While considering the causative factors of unilateral angle fractures, assault or interpersonal violence takes the upper hand. Such fractures are caused by high impact force on the corpus region leading to fracture of the contralateral angle indirectly along with the corpus. In contrast, bilateral angle fractures usually depict a result of centrally placed severe impact force as seen in cases of bilateral condylar fractures. 7
The mandibular angle region being the junction of the ramus and corpus is subject to the influence of various muscles. The fracture of this region leads to disruption of the balanced function of the mandible. In the case of bilateral angle fractures, the mandible is split into three segments, that is, two proximal and one distal corpus segment. The Ramal segments are influenced by the superior pull from the temporalis, masseter, pterygomasseteric sling, and medial pterygoid resulting in a superior vector. Whereas the corpus is under the influence of suprahyoid muscles which results in a downward vector. Together this creates a “Force couple” resulting in an unopposed interfragmentary movement causing gaping. This change in the biomechanics of the mandible results in more fracture displacement tendencies in both pre-fixation and post-fixation periods. Such a unique phenomenon is a major prerequisite for using rigid internal fixation in the management of bilateral angle fractures for superior results.

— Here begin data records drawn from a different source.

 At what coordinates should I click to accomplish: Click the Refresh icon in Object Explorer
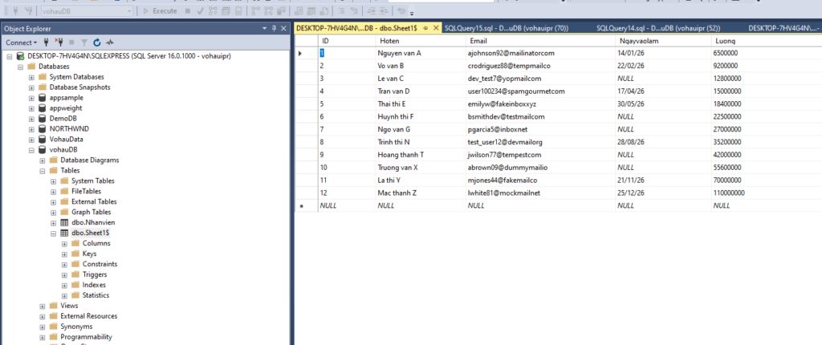click(x=96, y=42)
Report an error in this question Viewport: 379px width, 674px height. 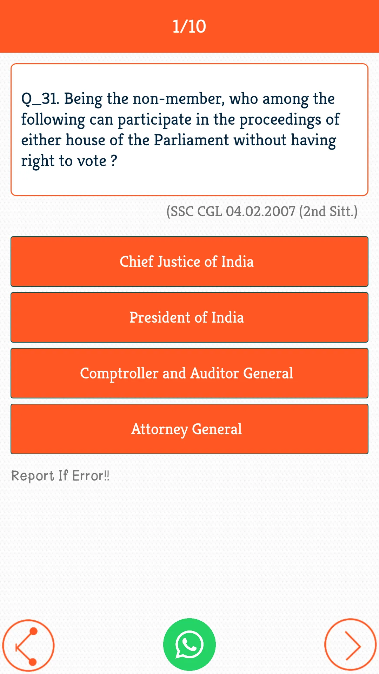60,476
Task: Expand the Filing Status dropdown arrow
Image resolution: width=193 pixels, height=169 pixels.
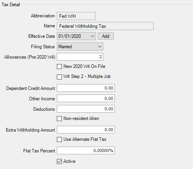Action: tap(100, 47)
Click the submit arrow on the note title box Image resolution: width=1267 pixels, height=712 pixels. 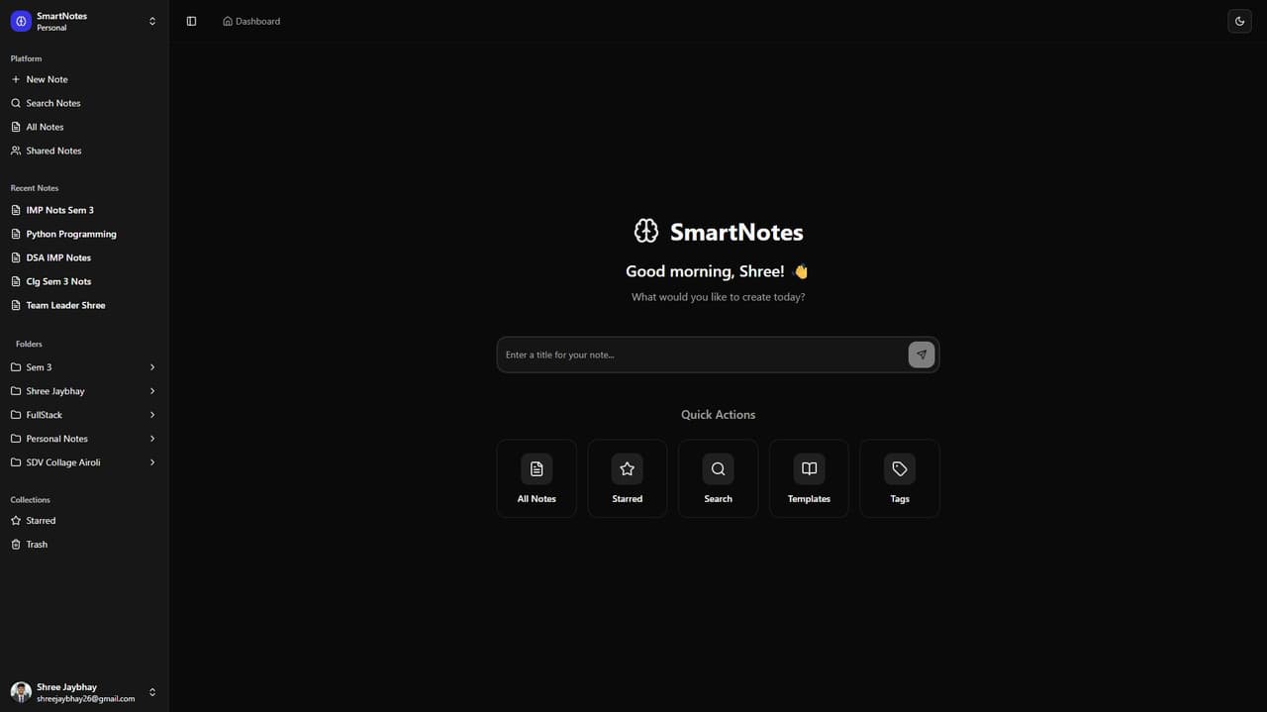pos(921,354)
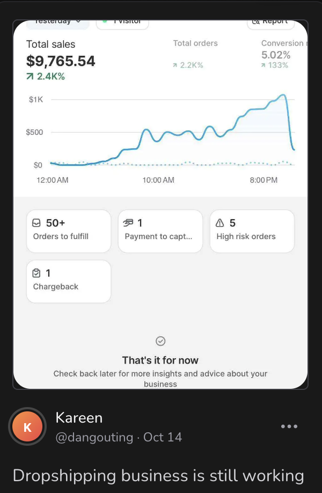Click the Payment to capture card icon
This screenshot has width=322, height=493.
tap(128, 222)
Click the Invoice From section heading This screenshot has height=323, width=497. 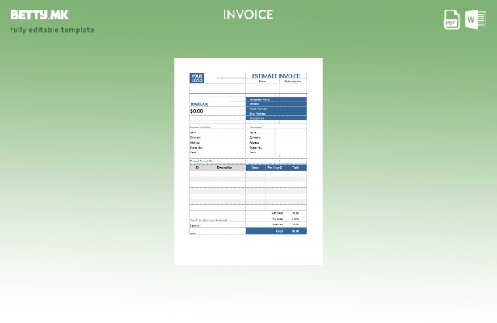pos(200,127)
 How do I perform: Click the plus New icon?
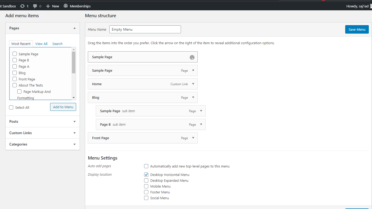[48, 6]
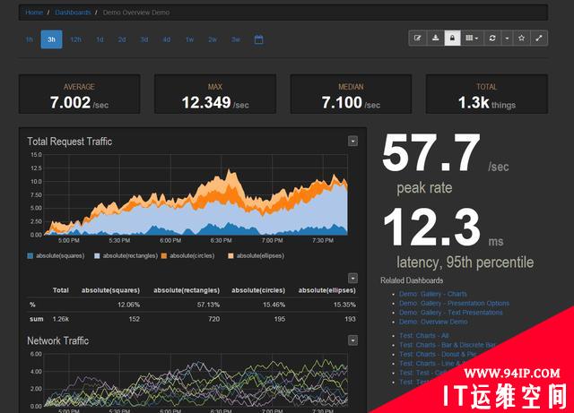Toggle the dashboard lock button

[452, 38]
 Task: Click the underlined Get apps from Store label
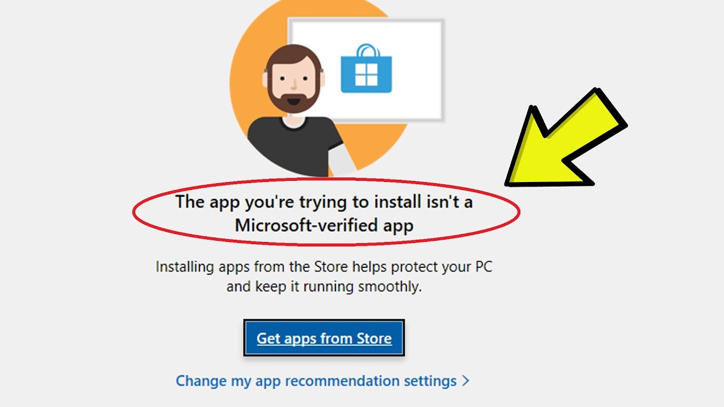(324, 337)
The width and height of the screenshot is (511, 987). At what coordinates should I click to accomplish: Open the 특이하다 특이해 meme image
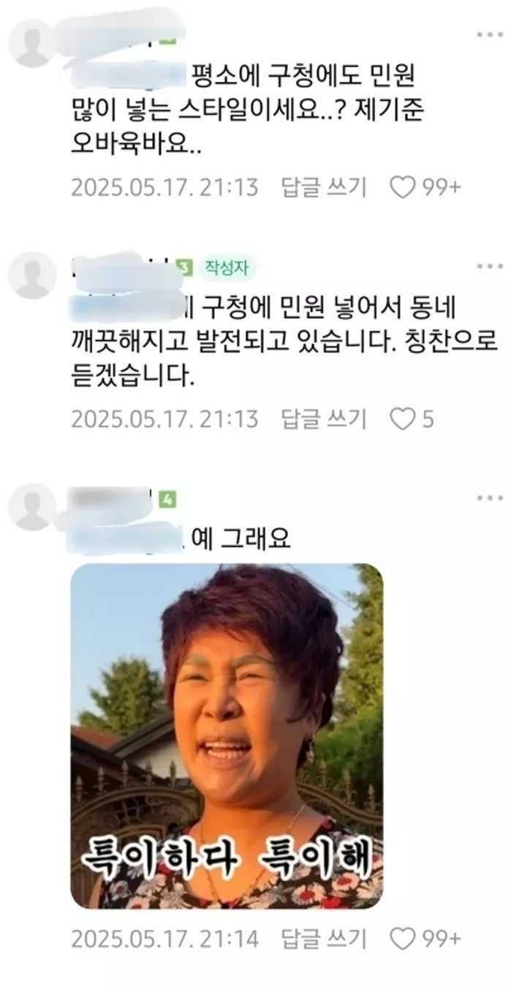227,735
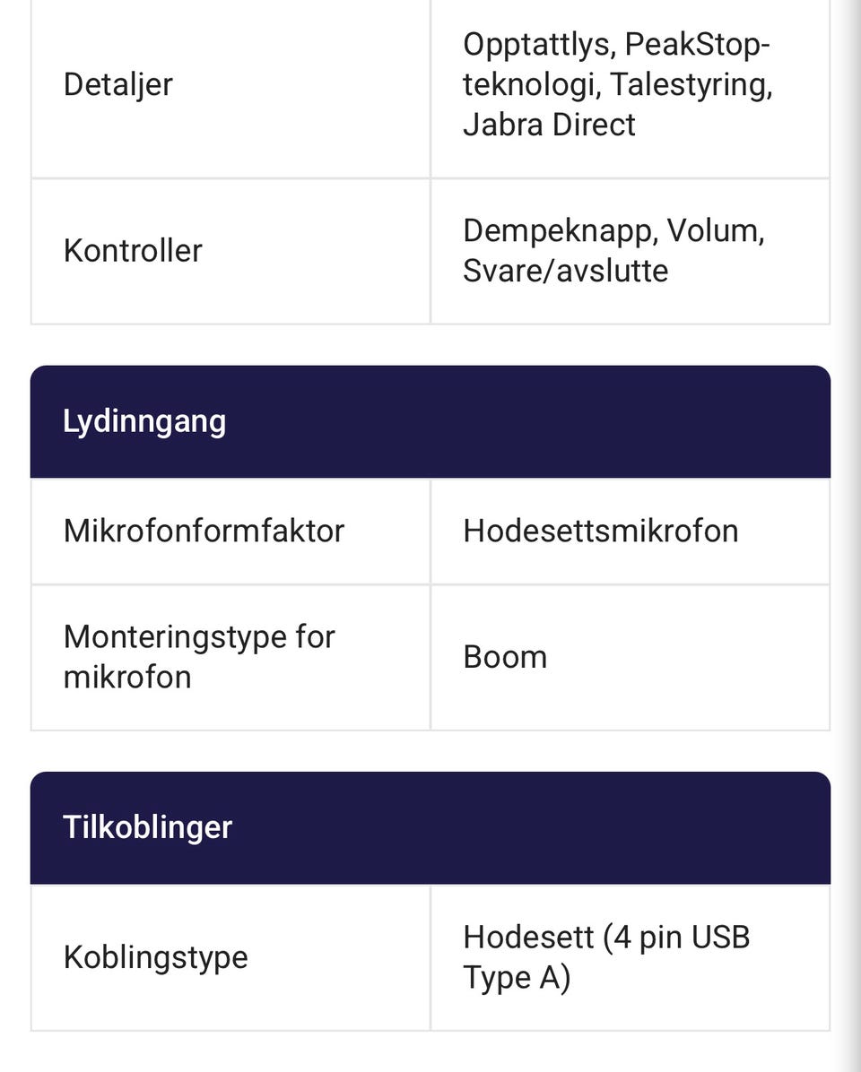The width and height of the screenshot is (861, 1072).
Task: Click the Svare/avslutte text
Action: (565, 270)
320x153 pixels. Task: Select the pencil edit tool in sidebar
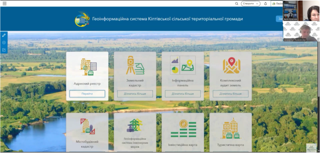click(4, 35)
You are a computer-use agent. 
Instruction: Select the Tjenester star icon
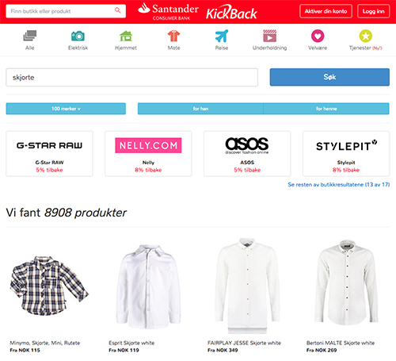[x=366, y=36]
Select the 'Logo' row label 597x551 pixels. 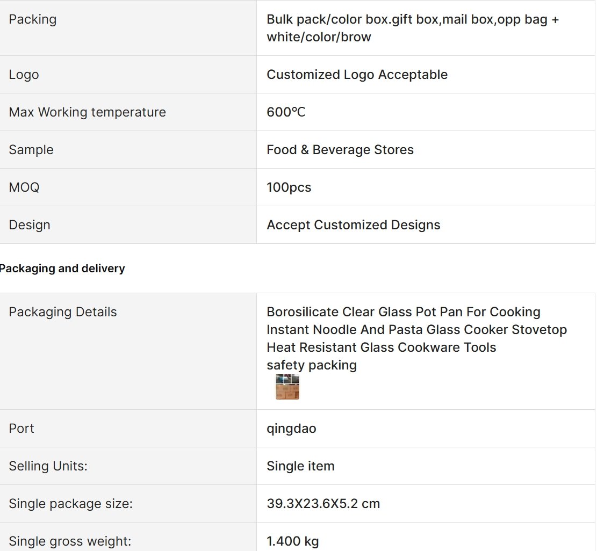click(x=24, y=75)
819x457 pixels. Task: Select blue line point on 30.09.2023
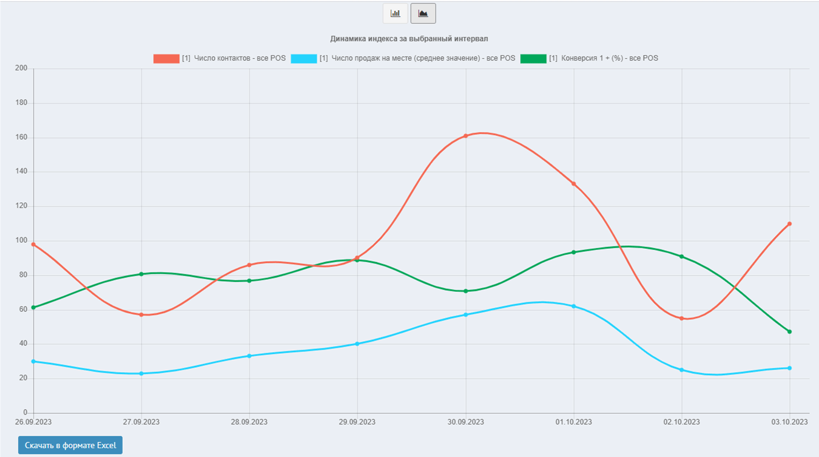pyautogui.click(x=466, y=314)
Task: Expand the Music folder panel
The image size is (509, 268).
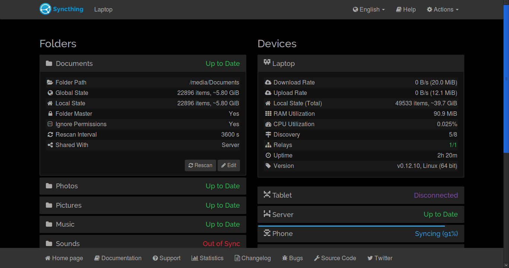Action: (x=143, y=224)
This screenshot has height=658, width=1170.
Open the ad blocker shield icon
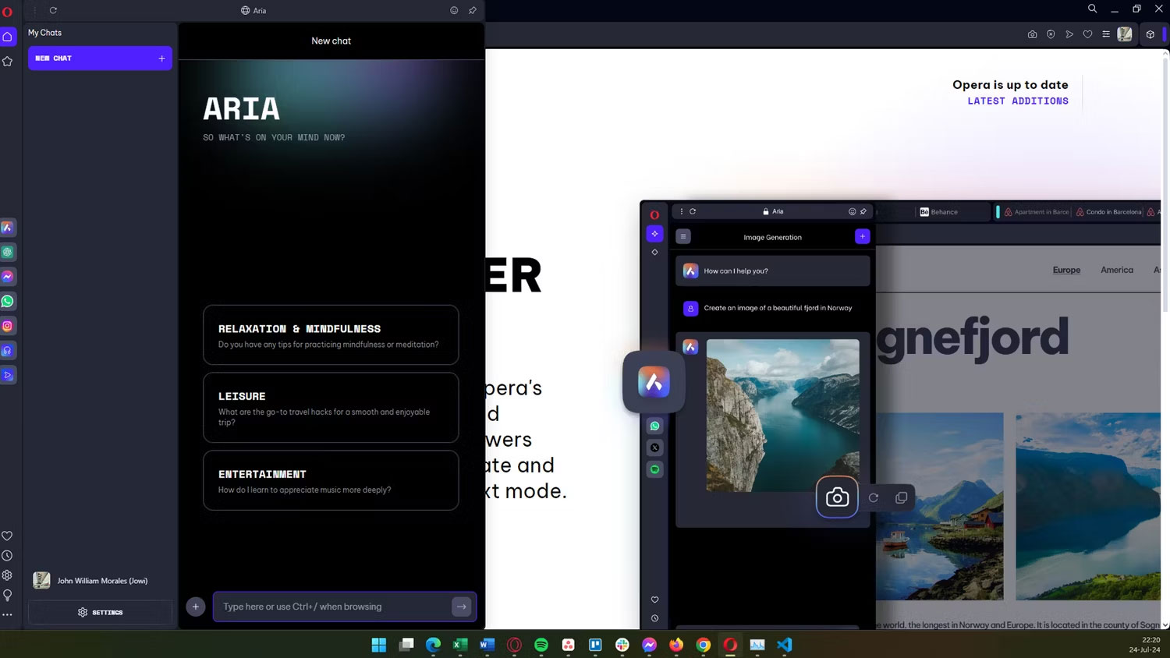[1051, 34]
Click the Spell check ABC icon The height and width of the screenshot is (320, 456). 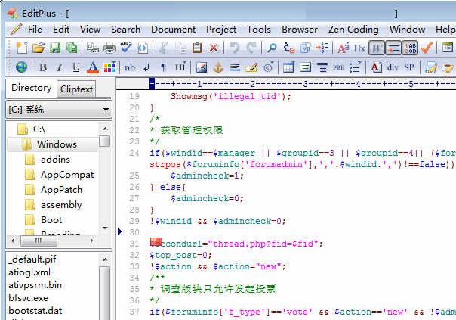point(126,48)
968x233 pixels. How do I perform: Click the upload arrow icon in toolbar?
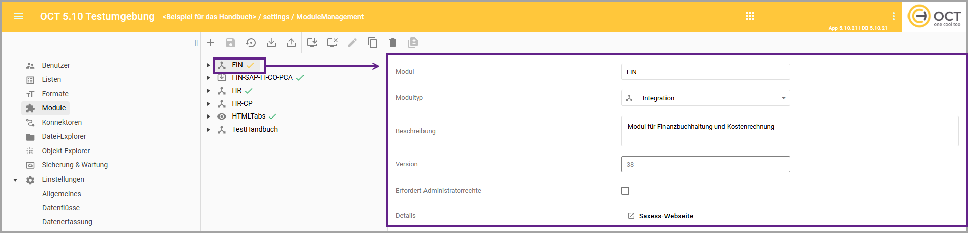pos(291,43)
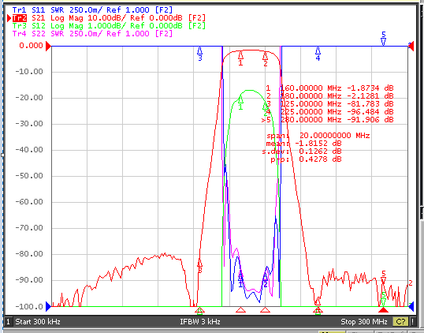Click green marker 1 on S12 trace

click(240, 103)
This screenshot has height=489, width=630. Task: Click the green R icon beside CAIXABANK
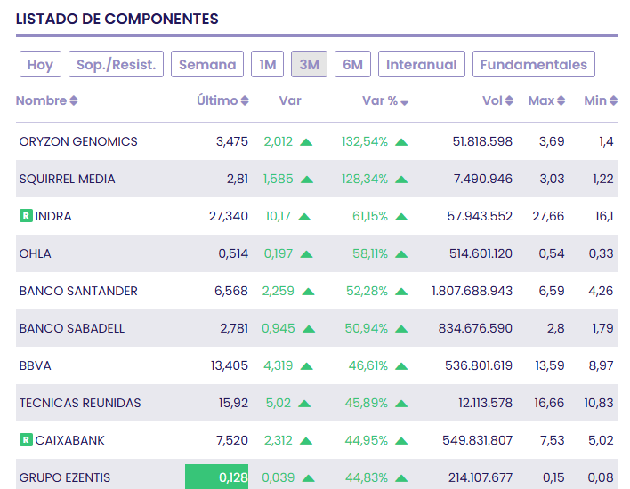(x=26, y=440)
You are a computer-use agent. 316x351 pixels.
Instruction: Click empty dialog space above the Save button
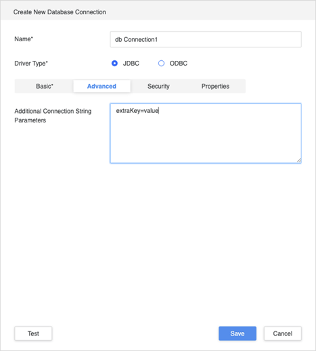coord(238,248)
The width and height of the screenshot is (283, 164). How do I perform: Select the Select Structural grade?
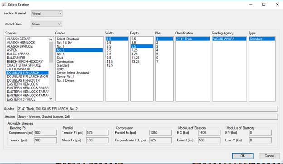point(68,39)
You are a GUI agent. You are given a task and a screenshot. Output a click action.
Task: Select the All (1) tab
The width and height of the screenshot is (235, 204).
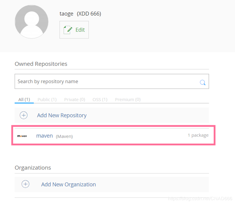point(24,99)
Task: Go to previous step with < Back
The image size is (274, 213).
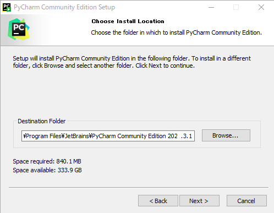Action: click(x=158, y=201)
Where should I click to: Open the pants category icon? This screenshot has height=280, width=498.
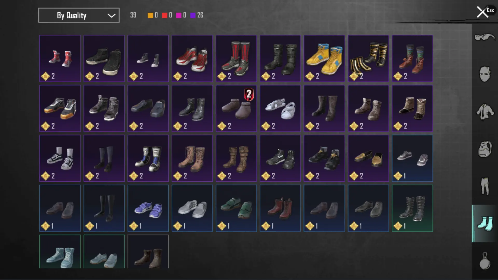pos(485,186)
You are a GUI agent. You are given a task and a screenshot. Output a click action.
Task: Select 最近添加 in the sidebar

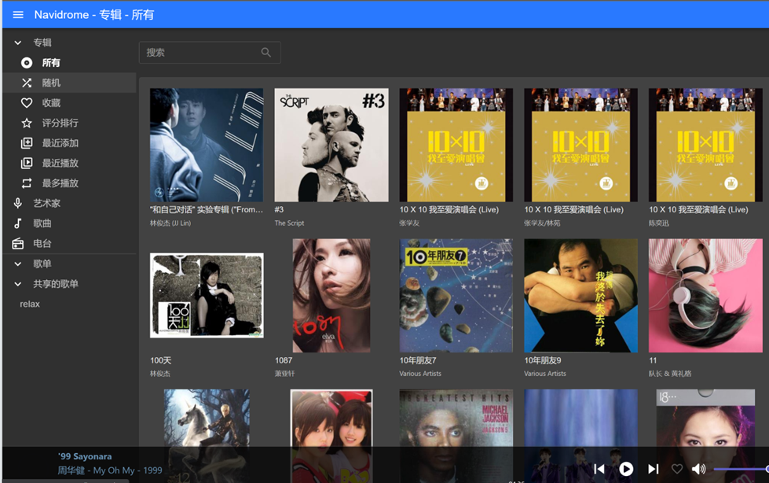(x=60, y=143)
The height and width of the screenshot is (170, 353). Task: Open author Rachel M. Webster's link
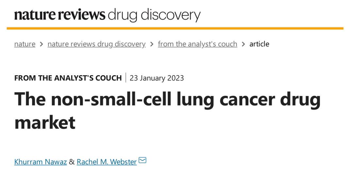[x=107, y=162]
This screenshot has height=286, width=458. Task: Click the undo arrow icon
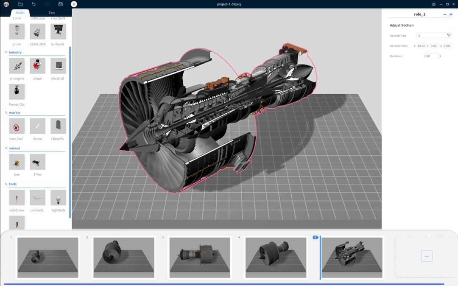pos(34,4)
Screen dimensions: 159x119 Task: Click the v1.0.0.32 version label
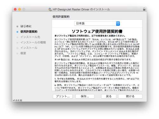[x=17, y=100]
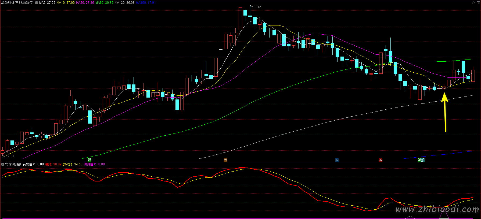This screenshot has height=219, width=481.
Task: Click the blue 财 event marker
Action: [x=337, y=160]
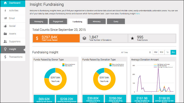
Task: Select the Insight lightbulb icon
Action: click(5, 49)
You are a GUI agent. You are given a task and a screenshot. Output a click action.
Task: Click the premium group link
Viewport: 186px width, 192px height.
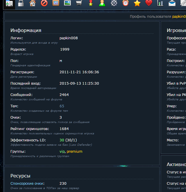click(74, 152)

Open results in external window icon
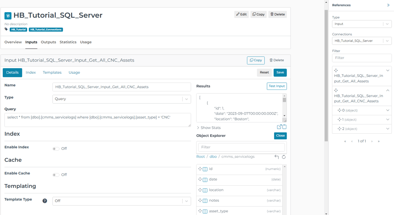click(279, 127)
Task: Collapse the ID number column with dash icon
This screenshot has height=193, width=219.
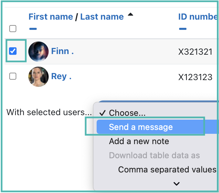Action: (x=183, y=29)
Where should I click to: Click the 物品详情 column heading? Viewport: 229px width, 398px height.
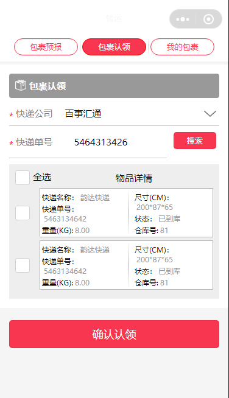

The presence of a third molar in the angle region contributes to its innate weakness and predisposes it to fractures especially when they are partially impacted in the bone. There are still ongoing debates regarding its removal or retention and a generalized consensus for removal in case of vertical tooth fractures, infections, and hindrances in achieving effective reduction is seen. 10
There are several studies on the management of unilateral angle fractures whereas bilateral fractures are a rarity and thus reported less. The occurrence of malunion and non-union is high in angle fractures due to the dynamicity between the fragments. The chances of poor outcomes are manyfold when bilateral angles are involved. Therefore early and pragmatic management is imperative for superior results.
Conclusion
Bilateral angle fractures of the mandible come with a unique change in biomechanics of the mandible and therefore warrant special consideration in management. Fractures of the jaw bone have a severe impact on a person’s nutritional intake, facial esthetics, and social life. The clinician should therefore make early efforts in establishing premorbid occlusion. The fact that every fracture of the jaw bones depending on its location behaves differently should be acknowledged. A thorough understanding of biomechanical principles is an obligation for better reduction and fixation, thus preventing postoperative complications.
Footnotes
Declaration of Conflicting Interests
The authors declared no potential conflicts of interest with respect to the research, authorship, and/or publication of this article.
Funding
The authors received no financial support for the research, authorship, and/or publication of this article.
Statement of Informed Consent and Ethical Approval
Necessary ethical clearances and informed consent was received and obtained respectively before initiating the study from all participants.